Three dependencies are pluggable behind interfaces and none is part of the contract: the search engine (behind Sink/SearchProvider), the model runtime (behind ModelBackend), and the extraction engine — including Docling (behind Extractor). Swapping any is a one-adapter change: a new search engine = one Sink + one SearchProvider; a different extraction engine = one Extractor. Docling's rich DoclingDocument is an internal transport used only inside an extractor (ADR 0006) — it never escapes past the Transformer boundary. The CanonicalDocument (IR) is the sole external contract (ADR 0002).

Consequences

  • Adding a new format = adding one Extractor (and possibly a ModelBackend), with no change to other layers.
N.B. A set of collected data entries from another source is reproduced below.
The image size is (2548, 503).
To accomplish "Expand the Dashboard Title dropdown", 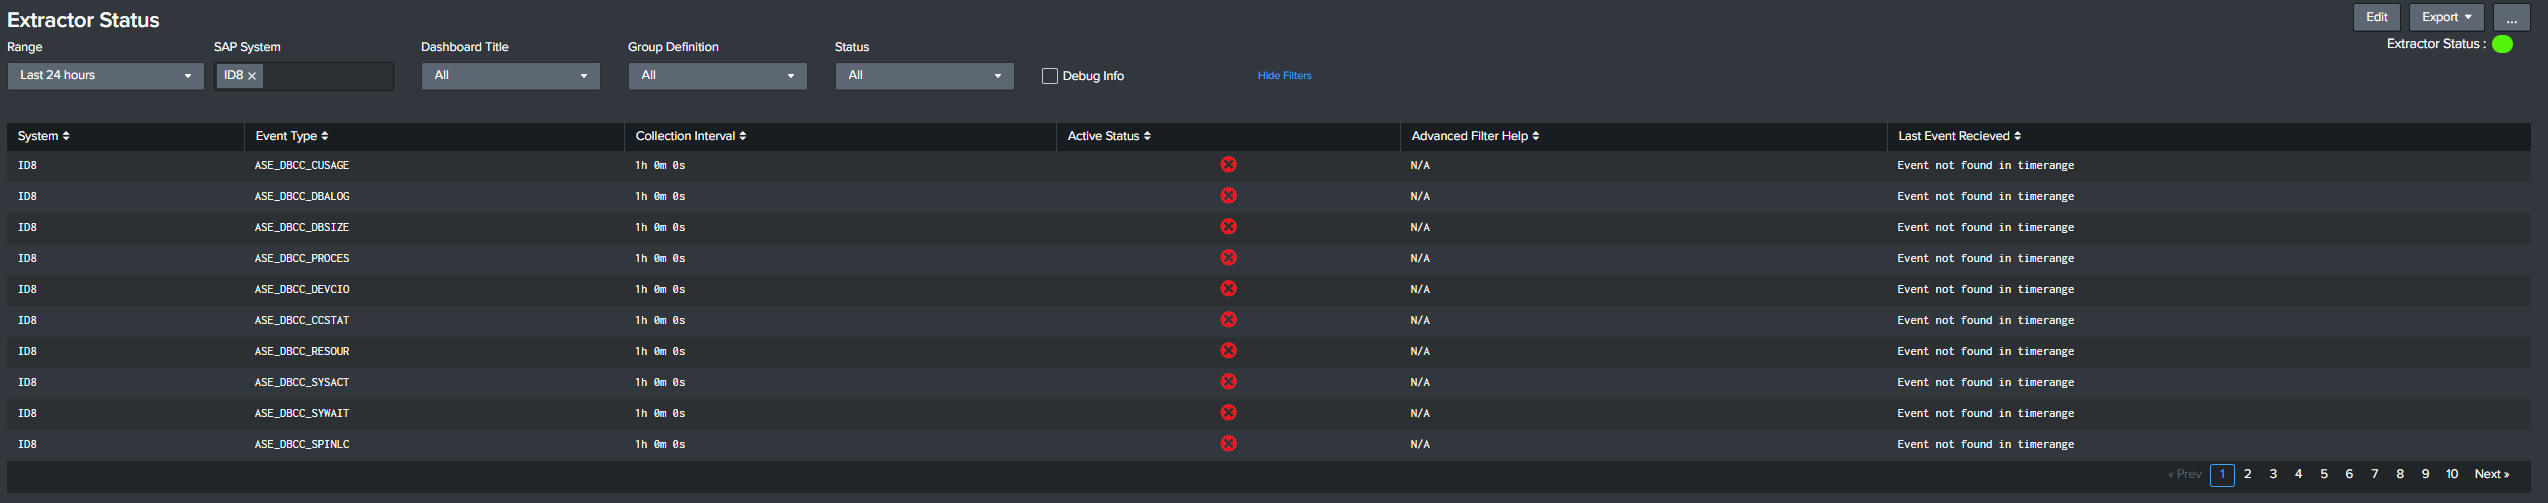I will pyautogui.click(x=510, y=76).
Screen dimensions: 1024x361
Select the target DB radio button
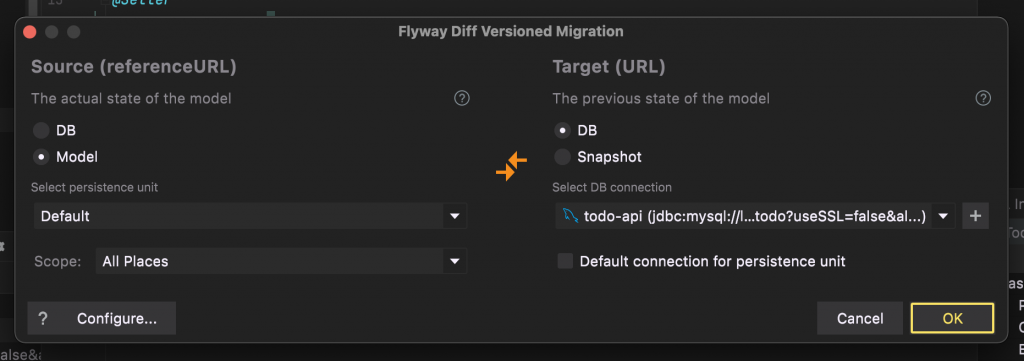[562, 131]
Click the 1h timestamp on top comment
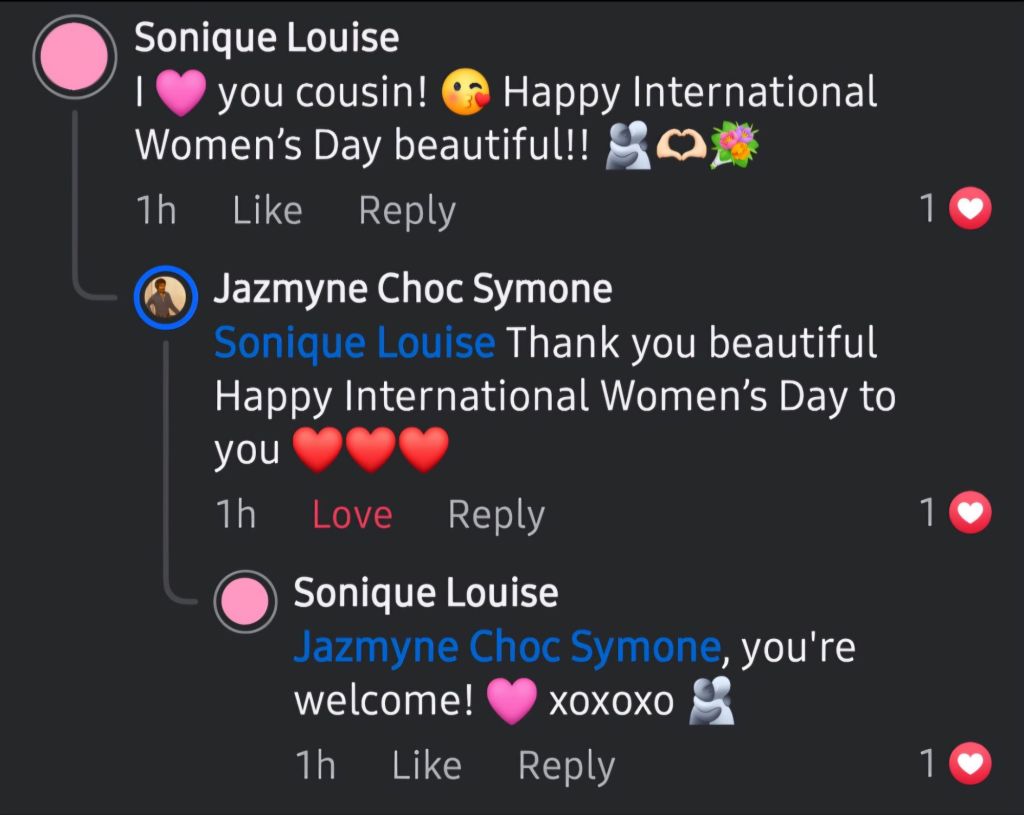This screenshot has height=815, width=1024. point(155,210)
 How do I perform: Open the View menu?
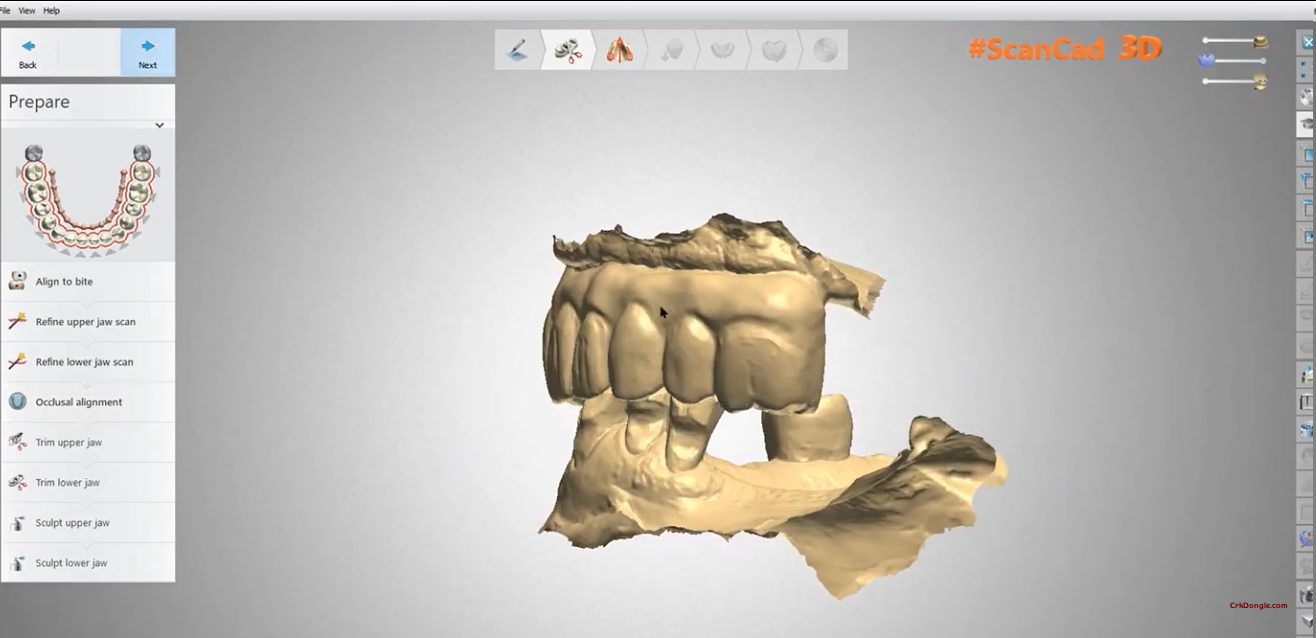27,11
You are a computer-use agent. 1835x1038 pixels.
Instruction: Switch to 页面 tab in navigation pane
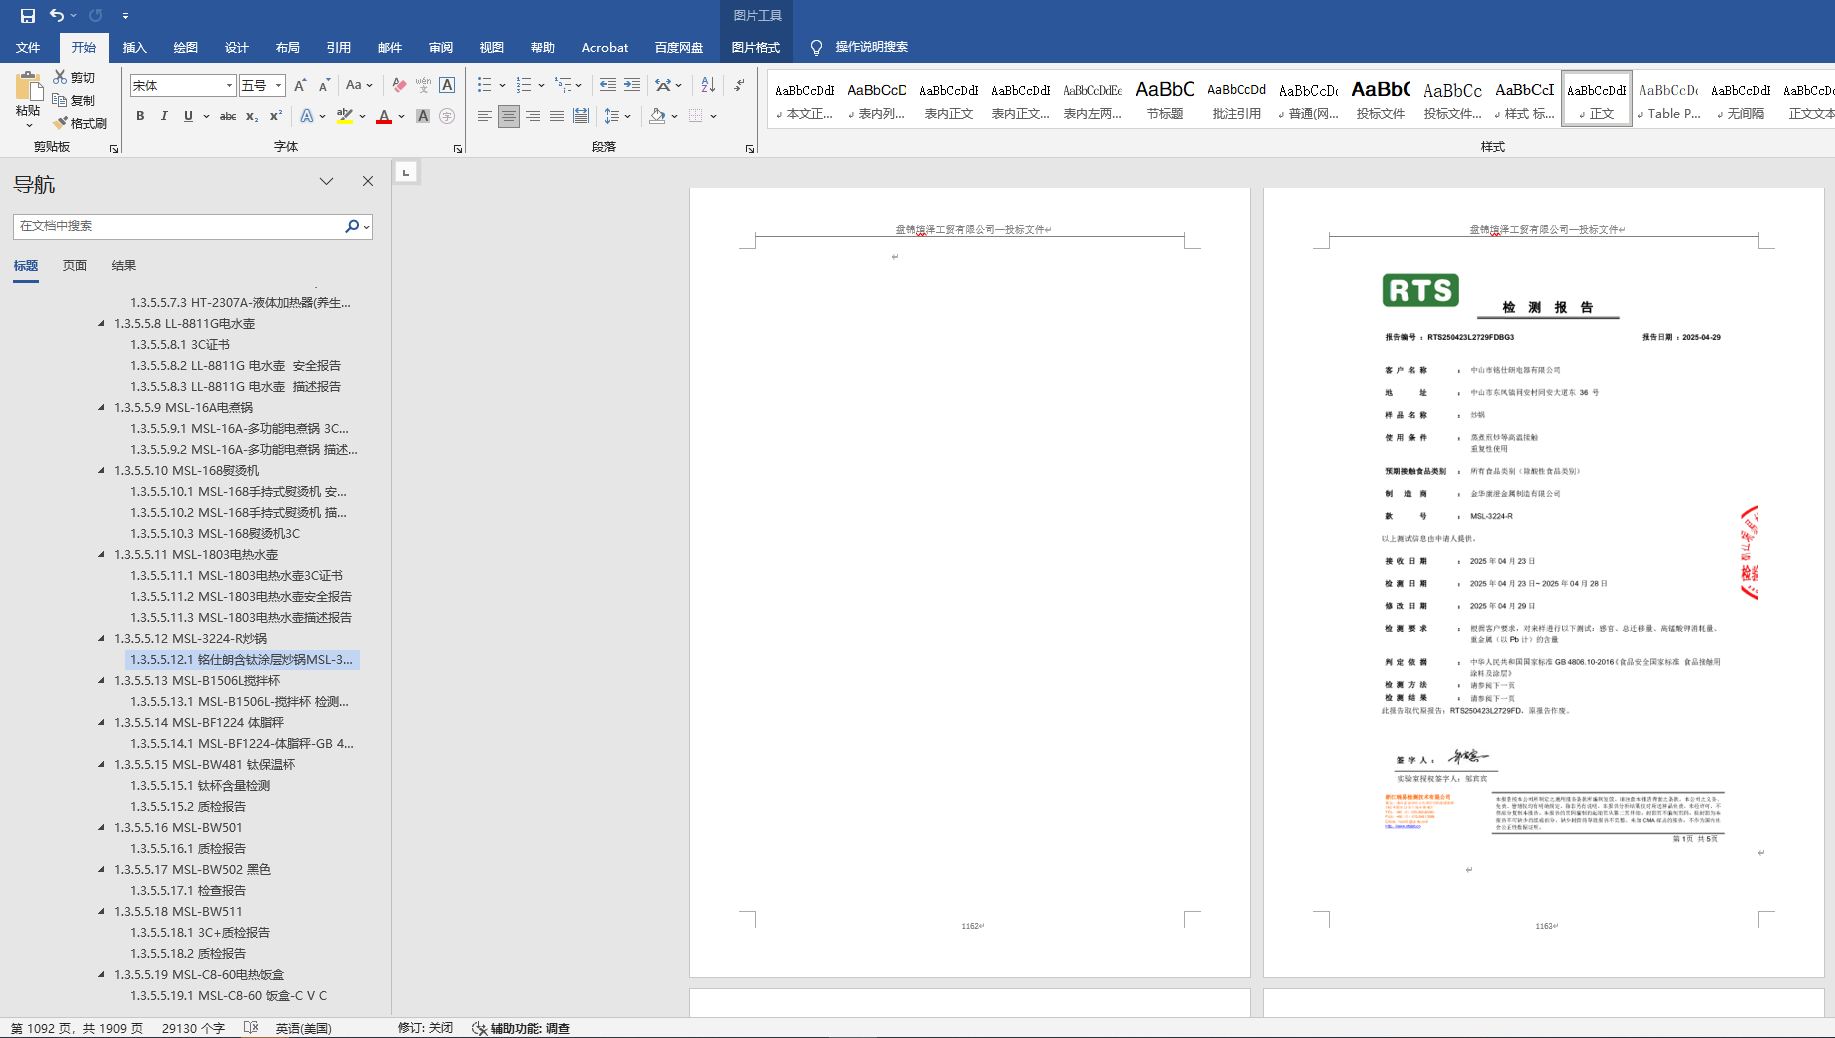pos(74,265)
This is the core extensibility property the brief demands.
  • Swapping the search engine = writing one Sink + one SearchProvider. Nothing upstream or in the UI changes.
  • Testability is structural: interfaces let unit tests inject fakes for models and sinks, keeping the default CI tier fast and offline (see ADR 0010).
  • The IR sits exactly at the architectural waist; its stability is paramount (see ADR 0002).
  • Chunking lives in the Transformer, not in extractors, so it can be turned off for the standalone case (ADR 0004).

Alternatives considered

  • An all-in-one toolkit (e.g. drive everything through Unstructured/Tika). Rejected as the architecture: it couples extraction, OCR, and output shape together and fights the local-model and swappable-sink requirements. We still use such toolkits inside specific extractors (ADR 0006), but they sit behind the Extractor interface, not in place of it.
  • Adopting a RAG ingestion/orchestration framework as the backbone (LlamaIndex IngestionPipeline, Haystack, unstructured-ingest, RAGFlow). Surveyed in ../research/G-rag-ingestion-frameworks.md and re-examined with forking explicitly allowed in ../research/H-framework-fork-reevaluation.md. Our local Ollama models are fully supported by these frameworks — Ollama (LLM + embeddings) is a first-class provider everywhere, and Docling's VLM pipeline can even drive Qwen2.5-VL via Ollama with our custom Arabic prompt — so model support is not a reason to reject them. The backbone is nonetheless rejected on three durable grounds: (a) no framework ships a Meilisearch keyword sink (we build MeilisearchSink + SearchProvider ourselves under every option), (b) adopting one demotes the IR from THE contract to a passenger inside their Node/Document type (which has no schema versioning), and (c) forking one to make our IR native is a whole-framework fork, not a schema swap — in llama-index-core, BaseNode threads through ~74 core files (ingestion, docstore hashing, transformations, node parsers, retrievers, serialization) on a fast release cadence, carrying a permanent rebase tax to buy only the doc-hash dedup we want to own anyway (~12 pw SQLite StateStore, ADR 0008). The ecosystem is vector-store-centric (chunk → embed → vector-store → LLM); digger's persisted-IR + swappable-keyword-sink shape sits in the gap between "file converter" and "RAG framework," so the custom pipeline is necessary, not merely preferred. We still reuse framework components where they fit (see ADR 0004, ADR 0006).
  • Letting the sink own normalization/chunking. Rejected: it would make the standalone (FileSink) path lossy and engine-specific, violating requirement 1.